Tuesday, November 30, 2010

Burgess on Mozart; Anxiety during Peaceful Times

The second movement of the Anthony Burgess text called "K. 550 (1788)" begins with a word pattern that imitates the melodic rhythms of the first phrase of the music:




"THE black day is coming. What black day is coming? The black day is coming for you, me and everyone. How soon now? Quite soon now. The shadows closing, shadows closing. I can see nothing."

Throughout the text Burgess juxtaposes images of Louis XIV and Marie Antoinette with the music of Mozart's Symphony in G Minor, K.550. Here he imagines them on a rowboat on a quiet river in summertime. Even these relaxed and peaceful moments have powerful anxieties woven into them.

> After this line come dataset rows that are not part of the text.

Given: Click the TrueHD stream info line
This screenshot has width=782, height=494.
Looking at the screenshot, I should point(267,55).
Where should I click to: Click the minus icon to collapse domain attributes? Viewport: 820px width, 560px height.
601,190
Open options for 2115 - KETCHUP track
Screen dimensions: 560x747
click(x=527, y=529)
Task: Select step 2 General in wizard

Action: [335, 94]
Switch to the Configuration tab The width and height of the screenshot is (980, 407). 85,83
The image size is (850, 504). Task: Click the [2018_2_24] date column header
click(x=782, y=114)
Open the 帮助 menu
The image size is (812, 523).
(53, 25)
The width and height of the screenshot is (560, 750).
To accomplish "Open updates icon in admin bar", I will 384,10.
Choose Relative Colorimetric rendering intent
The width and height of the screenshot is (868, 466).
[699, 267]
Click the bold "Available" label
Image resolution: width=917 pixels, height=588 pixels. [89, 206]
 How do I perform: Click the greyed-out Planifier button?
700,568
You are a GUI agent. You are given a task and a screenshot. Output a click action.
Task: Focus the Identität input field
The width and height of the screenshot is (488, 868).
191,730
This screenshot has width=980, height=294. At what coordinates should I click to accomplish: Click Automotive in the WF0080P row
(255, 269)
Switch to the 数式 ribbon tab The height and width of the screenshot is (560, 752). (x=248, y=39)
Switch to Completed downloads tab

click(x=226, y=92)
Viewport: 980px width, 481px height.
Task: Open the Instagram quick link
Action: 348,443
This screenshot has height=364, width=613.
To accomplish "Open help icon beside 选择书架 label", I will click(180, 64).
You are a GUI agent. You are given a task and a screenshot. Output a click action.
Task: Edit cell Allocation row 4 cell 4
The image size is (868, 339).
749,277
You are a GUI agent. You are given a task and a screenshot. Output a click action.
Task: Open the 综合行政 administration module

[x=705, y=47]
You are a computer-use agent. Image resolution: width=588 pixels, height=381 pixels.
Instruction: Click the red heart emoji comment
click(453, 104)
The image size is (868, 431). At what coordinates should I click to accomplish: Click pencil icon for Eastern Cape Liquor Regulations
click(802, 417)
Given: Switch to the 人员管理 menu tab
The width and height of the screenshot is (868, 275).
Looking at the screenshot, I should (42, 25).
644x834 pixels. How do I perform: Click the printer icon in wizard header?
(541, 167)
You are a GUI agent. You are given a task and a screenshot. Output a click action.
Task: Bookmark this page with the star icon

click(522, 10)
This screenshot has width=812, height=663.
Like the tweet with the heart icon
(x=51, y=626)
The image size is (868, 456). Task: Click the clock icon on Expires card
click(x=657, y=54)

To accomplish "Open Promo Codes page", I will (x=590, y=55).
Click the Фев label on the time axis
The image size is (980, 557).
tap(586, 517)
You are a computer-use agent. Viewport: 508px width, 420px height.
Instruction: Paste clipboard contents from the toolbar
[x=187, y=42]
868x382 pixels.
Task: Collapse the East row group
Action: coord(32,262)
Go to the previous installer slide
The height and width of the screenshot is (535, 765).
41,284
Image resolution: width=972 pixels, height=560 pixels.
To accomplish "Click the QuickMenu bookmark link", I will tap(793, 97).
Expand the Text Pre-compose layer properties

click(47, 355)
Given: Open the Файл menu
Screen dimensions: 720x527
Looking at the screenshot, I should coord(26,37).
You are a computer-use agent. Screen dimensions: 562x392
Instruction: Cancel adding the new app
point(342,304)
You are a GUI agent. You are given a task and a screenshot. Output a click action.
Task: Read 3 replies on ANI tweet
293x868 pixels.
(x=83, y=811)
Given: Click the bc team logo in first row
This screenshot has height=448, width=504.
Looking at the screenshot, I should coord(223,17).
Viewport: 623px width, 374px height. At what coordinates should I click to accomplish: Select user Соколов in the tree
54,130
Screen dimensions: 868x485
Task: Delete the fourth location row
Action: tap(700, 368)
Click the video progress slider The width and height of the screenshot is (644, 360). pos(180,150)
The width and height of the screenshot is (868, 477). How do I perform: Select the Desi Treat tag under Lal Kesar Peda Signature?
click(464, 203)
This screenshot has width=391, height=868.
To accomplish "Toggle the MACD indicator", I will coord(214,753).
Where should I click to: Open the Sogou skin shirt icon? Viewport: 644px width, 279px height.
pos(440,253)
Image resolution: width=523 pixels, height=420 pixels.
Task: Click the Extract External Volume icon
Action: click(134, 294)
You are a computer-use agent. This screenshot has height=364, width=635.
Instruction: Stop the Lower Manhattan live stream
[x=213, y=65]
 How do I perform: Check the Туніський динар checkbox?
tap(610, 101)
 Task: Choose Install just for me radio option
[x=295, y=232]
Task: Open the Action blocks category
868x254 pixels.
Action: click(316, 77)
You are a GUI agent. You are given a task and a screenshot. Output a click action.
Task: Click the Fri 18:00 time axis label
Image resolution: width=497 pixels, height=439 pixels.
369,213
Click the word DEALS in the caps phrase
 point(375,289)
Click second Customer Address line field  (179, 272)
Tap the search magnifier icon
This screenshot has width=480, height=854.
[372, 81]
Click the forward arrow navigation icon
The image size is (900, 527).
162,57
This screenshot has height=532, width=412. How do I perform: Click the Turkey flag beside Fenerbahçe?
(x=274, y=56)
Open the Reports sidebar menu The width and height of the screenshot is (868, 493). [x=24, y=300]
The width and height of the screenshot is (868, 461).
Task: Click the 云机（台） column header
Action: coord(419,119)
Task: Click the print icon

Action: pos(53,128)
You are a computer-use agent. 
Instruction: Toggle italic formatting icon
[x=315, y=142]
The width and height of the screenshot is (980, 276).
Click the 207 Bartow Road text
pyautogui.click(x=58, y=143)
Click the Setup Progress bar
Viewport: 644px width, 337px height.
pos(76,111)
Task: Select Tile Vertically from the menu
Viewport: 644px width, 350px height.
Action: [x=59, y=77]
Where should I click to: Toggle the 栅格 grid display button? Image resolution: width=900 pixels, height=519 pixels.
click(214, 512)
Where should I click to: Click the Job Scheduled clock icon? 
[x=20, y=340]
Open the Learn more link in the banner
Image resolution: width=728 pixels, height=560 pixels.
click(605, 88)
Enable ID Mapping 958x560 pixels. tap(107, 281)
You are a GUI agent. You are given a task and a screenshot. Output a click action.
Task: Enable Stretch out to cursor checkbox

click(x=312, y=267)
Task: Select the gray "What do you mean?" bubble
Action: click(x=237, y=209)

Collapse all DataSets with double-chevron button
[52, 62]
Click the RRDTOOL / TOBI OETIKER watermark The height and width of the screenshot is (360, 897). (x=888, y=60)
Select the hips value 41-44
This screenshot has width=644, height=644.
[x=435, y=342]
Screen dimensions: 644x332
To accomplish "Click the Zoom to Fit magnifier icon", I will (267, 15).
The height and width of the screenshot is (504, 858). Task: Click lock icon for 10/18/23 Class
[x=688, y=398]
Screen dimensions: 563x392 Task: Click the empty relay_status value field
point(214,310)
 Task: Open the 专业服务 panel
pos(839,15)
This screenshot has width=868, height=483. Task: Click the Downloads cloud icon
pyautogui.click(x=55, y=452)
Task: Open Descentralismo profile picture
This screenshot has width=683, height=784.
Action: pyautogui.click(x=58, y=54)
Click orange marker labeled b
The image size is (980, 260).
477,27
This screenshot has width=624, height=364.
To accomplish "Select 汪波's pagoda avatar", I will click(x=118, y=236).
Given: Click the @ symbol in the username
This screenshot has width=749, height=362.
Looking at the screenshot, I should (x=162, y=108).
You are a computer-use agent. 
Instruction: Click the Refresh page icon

This tension is also reflected in the score. The unexpected chromatic line in the cellos and basses [0:04-0:07] and the chromatic melodic tail [0:25-0:27] are the first indications of disruptions and unexpected detours in this movement.

There are two-note figures that are separated from their own resolution by silences [0:21 and 0:23]. These figures take over the center of this section of this movement [1:22] and the first half of the form closes with an amazing chromatic progression from [2:31-2:45].

Burgess captures the spirit of the music itself:

"Black, bleak and bitter. The blue night’s arrived now. The blue night is with us. How urgent sighs the wind. So listen. I listen. The candles flicker, fleck the shadows. We eat. Some do not. We eat. So we eat."